:: SOURCE MATERIAL ::

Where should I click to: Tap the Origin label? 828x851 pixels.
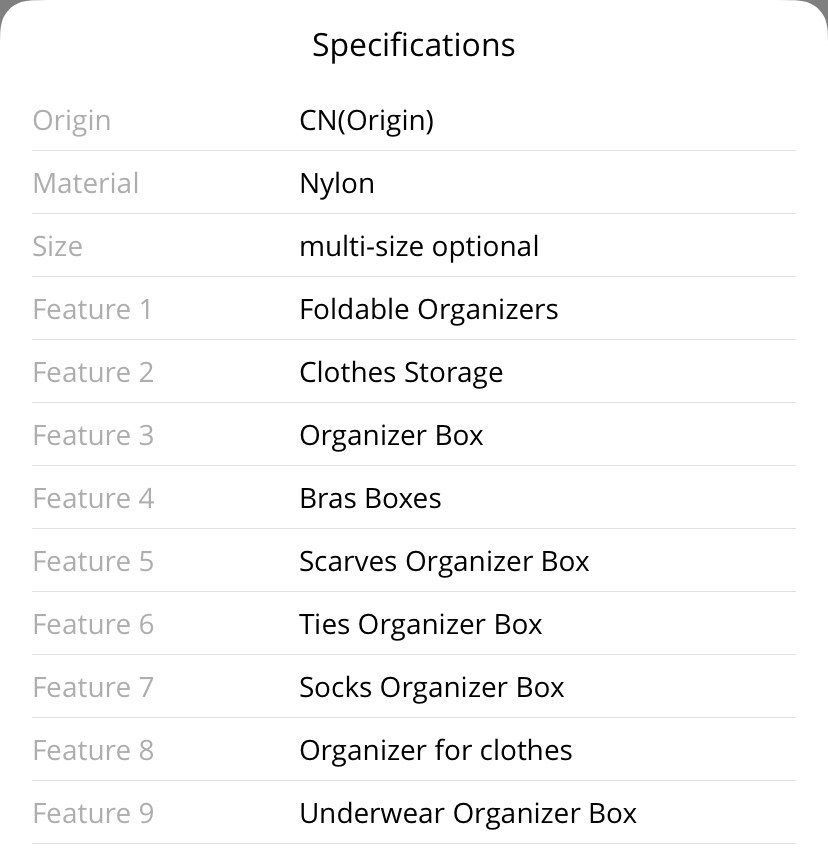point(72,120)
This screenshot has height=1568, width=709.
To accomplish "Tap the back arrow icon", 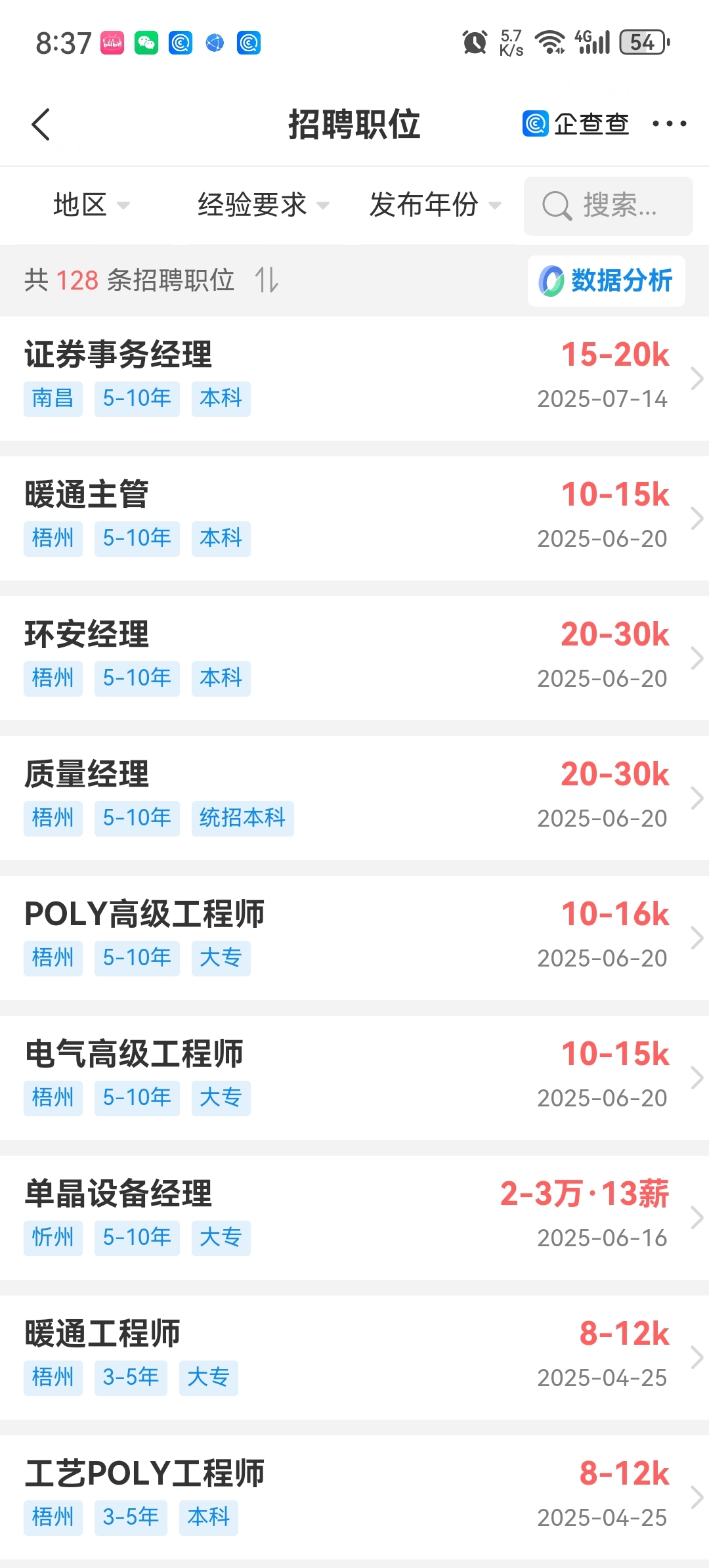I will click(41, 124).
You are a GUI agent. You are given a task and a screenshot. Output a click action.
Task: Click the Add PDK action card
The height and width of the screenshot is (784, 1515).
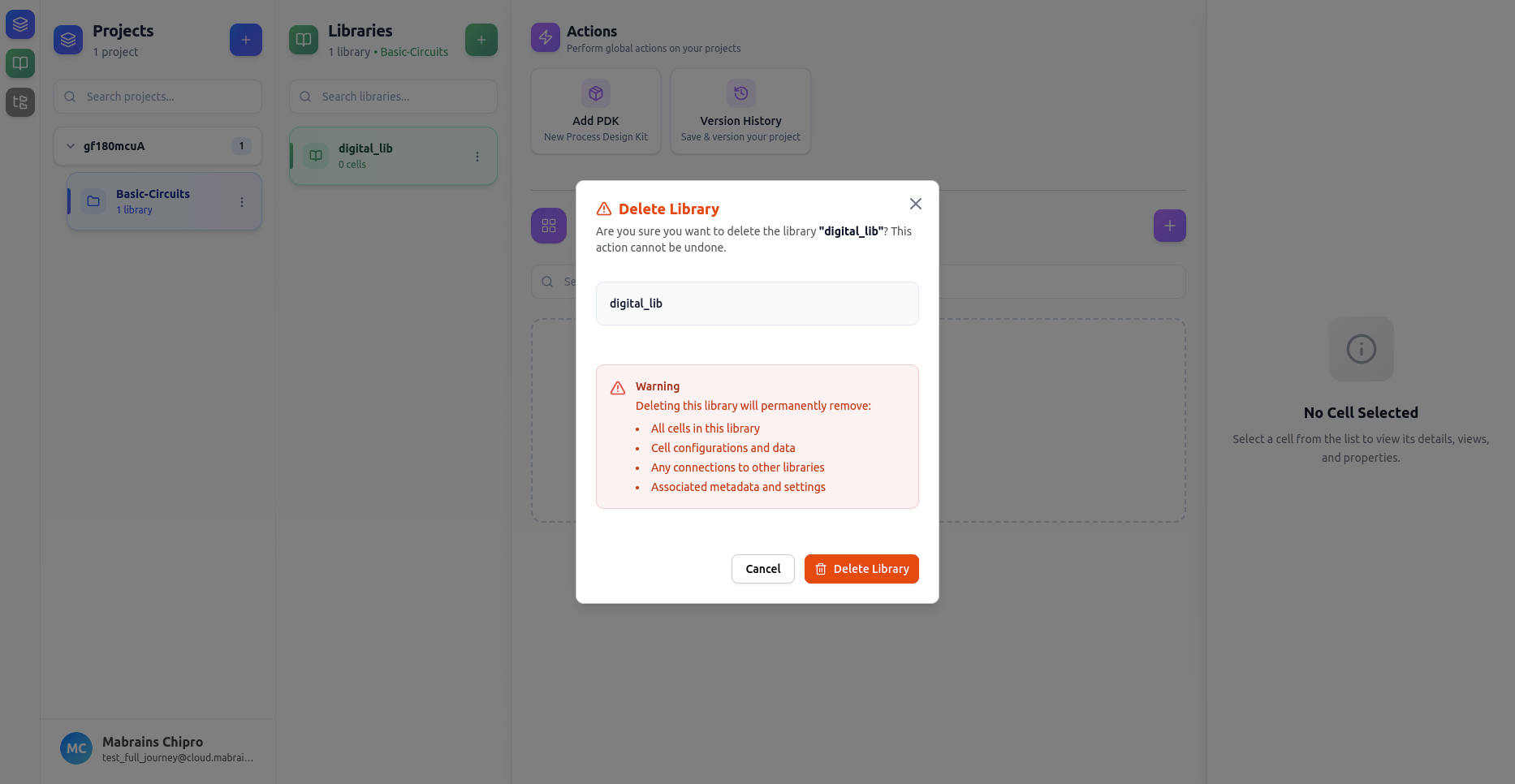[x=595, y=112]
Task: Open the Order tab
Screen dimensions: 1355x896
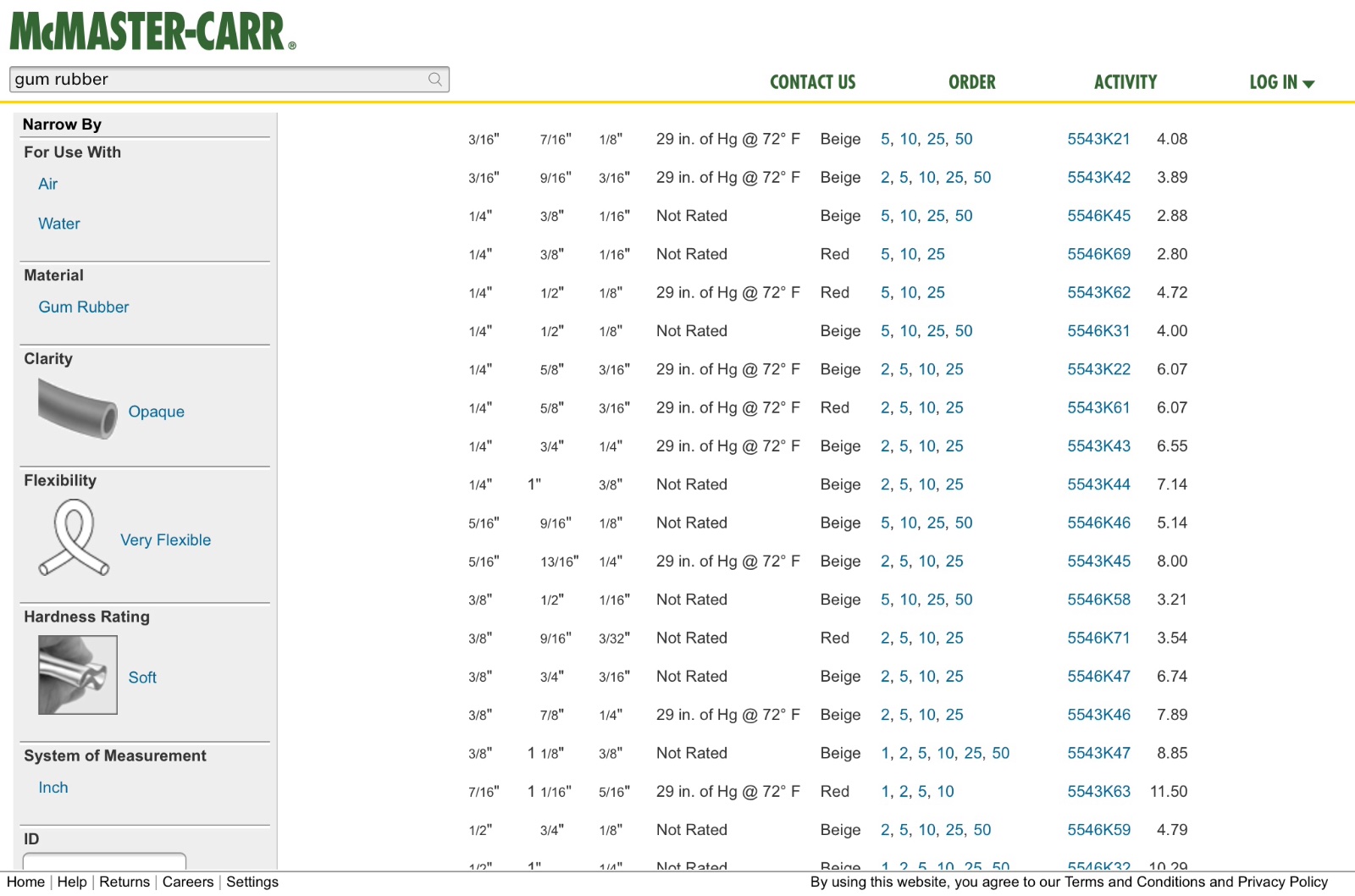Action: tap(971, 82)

:::

STATED TASK: Put the lines of the entries above into a numbered list, from the line containing "You are a GUI" through the end of the entries, with both ends included. Skip blank lines and leave the pictures out.

CORRECT RESPONSE:
1. You are a GUI agent. You are given a task and a screenshot. Output a click action.
2. Task: Click the Add PDK action card
3. The height and width of the screenshot is (784, 1515).
4. [x=595, y=112]
5. Task: Open the Order tab
6. Screen dimensions: 1355x896
7. Action: tap(971, 82)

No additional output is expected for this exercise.